> [Te beantwoorden vragen]:
1. Klopt elke bewering hieronder volgens de tekst over de bio-supermarkt? Antwoord per bewering met ja of nee en citeer letterlijk de woorden uit die tekst die de doorslag geven.
(a) De natuurgeneeskundige wilde weten of Cato alle vaccinaties had gehad.
(b) De ik-persoon vertelde de natuurgeneeskundige over het hpv-shot van de oudste.
(c) De ik-persoon besloot met een lage dosering vitamine D te beginnen.
2. Wat houdt de ik-persoon in de tekst over de bio-supermarkt in de linkerhand?
3. Pak de tekst over de bio-supermarkt op na de laatste zin en schrijf het verhaal verder.

> [Brontekst]:
━━━━━━━━━━━━━━━━━━━━

Daar sta ik in de bio-supermarkt.
Aan mijn rechterhand mijn vergiftigde kleuter. In mijn linkerhand een plastic
HEMA tas met niet biologische rookworsten. Een cultuurshock overvalt me, samen met
een bonkende hoofdpijn.
Vanmorgen onderging die
altijd ziekelijke kleuter bioresonantie bij een natuurgeneeskundige en daar
sprongen een aantal intoleranties uit een grafiek. De dame vroeg me het hemd
van het lijf over Cato’s eetgewoontes en klachten. Ze luisterde aandachtig,
maar schudde ook vaak haar hoofd. “Wat de reden was dat ik mijn gezin nog
steeds melk gaf en juist geen vitamine D?” En “of ze alle vaccinaties had gehad?” Dat laatste bevestigde
ik met trots. Ik was er geeneen vergeten en dat leek me prima. Mijn
natuurgeneeskundige bleek geen vaccin-fan. Ik verzweeg dat mijn oudste net haar
eerste hpv shot had gehad en besloot per direct te beginnen met vitamine D, in
de allerhoogste dosering. Terwijl ik me de allergrootste sukkel op aarde voelde,
hing mijn oogappeltje als een lappenpop op schoot te duimen en vroeg om snoep
en limonade.

━━━━━━━━━━━━━━━━━━━━

> [Opgeslagen gegevens]:
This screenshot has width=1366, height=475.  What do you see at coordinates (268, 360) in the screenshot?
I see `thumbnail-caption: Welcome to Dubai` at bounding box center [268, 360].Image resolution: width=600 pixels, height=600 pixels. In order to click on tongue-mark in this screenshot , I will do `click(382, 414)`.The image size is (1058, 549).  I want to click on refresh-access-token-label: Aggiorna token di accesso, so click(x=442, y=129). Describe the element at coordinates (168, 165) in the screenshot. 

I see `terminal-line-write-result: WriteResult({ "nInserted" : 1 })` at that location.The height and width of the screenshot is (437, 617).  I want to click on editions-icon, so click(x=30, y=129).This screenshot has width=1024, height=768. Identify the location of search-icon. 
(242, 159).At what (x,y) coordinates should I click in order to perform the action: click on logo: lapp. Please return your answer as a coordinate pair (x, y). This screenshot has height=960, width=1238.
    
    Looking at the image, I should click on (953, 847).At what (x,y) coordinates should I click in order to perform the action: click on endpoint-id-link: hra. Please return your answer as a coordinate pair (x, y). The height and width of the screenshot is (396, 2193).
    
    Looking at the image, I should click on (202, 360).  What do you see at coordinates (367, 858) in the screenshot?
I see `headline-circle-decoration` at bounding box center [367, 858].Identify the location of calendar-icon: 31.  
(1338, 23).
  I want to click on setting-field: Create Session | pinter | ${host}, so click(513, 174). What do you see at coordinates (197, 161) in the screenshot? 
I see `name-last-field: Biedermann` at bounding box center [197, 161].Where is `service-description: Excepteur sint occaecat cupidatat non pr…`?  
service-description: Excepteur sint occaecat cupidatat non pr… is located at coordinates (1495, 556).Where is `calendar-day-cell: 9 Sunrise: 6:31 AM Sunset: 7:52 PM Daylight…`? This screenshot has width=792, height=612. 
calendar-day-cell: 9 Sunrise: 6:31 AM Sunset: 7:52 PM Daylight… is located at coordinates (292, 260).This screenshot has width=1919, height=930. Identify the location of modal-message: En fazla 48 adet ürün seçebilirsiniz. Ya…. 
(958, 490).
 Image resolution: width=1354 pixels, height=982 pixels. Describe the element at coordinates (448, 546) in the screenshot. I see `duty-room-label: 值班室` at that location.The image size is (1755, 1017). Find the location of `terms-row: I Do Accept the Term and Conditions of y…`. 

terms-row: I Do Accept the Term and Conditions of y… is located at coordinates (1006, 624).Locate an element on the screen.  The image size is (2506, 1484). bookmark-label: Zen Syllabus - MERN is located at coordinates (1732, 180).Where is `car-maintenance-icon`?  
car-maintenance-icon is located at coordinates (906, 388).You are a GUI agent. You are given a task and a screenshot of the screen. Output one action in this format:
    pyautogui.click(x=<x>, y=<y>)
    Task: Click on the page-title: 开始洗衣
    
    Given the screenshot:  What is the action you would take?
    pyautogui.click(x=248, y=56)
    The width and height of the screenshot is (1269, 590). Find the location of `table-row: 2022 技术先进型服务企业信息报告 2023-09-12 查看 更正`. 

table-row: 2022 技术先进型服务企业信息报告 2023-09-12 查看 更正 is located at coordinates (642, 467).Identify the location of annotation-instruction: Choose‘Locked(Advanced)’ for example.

━━━━━━━━━━━━━━━━━━━━

> [Antwoorden per opdracht]:
1.
(a) Ja: "of ze alle vaccinaties had gehad?"
(b) Nee: "Ik verzweeg dat mijn oudste net haar eerste hpv shot had gehad"
(c) Nee: "besloot per direct te beginnen met vitamine D, in de allerhoogste dosering"

2. Een plastic HEMA tas met niet biologische rookworsten.

3.
“Lactose, tarwe en glucose
intolerantie” luidde het vonnis. De aankomende maanden alles elimineren en dan
kijken we verder. De realiteit van
dit dwangbevel kwam twee uur later in de biowinkel.
“Ik wil dit niet, ik wil dit
niet”, schiet het door mijn hoofd. Ik zie mezelf in een winkelruit en schrik
van de mascara onder mijn ogen. Ik wil geen eetgedoe. Ik wil geen kind met een
eigen trommeltje. Ik wil geen zielig meisje, dat niet meer spontaan een ijsje
kan eten, of een glaasje normale limonade mag bij een vriendinnetje. Ik wil
geen uren in de keuken staan om mijn eigen speltcrackers te bakken en ik wil al
helemaal geen 3,90 betalen voor een fucking potje pindakaas. Ik denk aan de documentaire
Rauw met dat te kleine en kleurloze jongetje Tom en probeer er vanuit te gaan
dat er een middenweg is.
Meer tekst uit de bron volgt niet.